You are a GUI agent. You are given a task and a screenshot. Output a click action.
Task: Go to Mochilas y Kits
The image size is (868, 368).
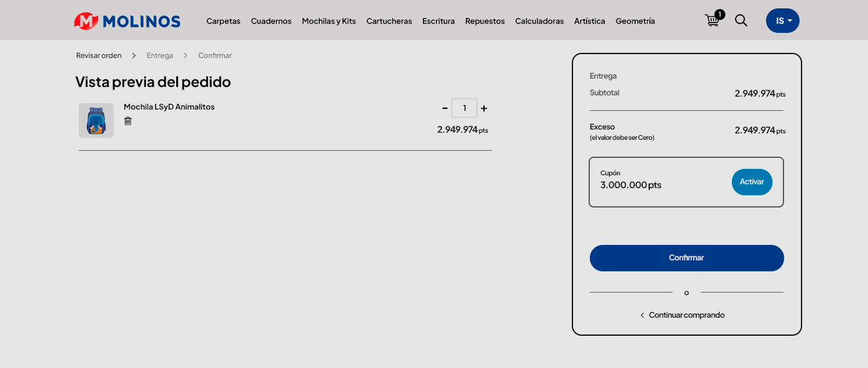pos(328,21)

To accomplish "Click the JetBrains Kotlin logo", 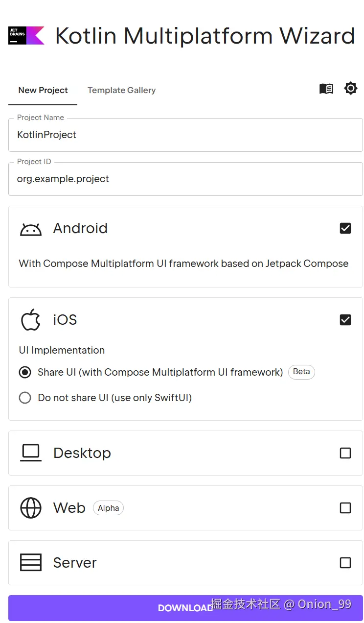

= = =

Starting with the line that contains "The image size is (868, 368).", print every remaining line of the records above, exactly as it stands. Do not print the pictures.

The image size is (868, 368).
pos(328,21)

To accomplish "Click the JetBrains Kotlin logo", 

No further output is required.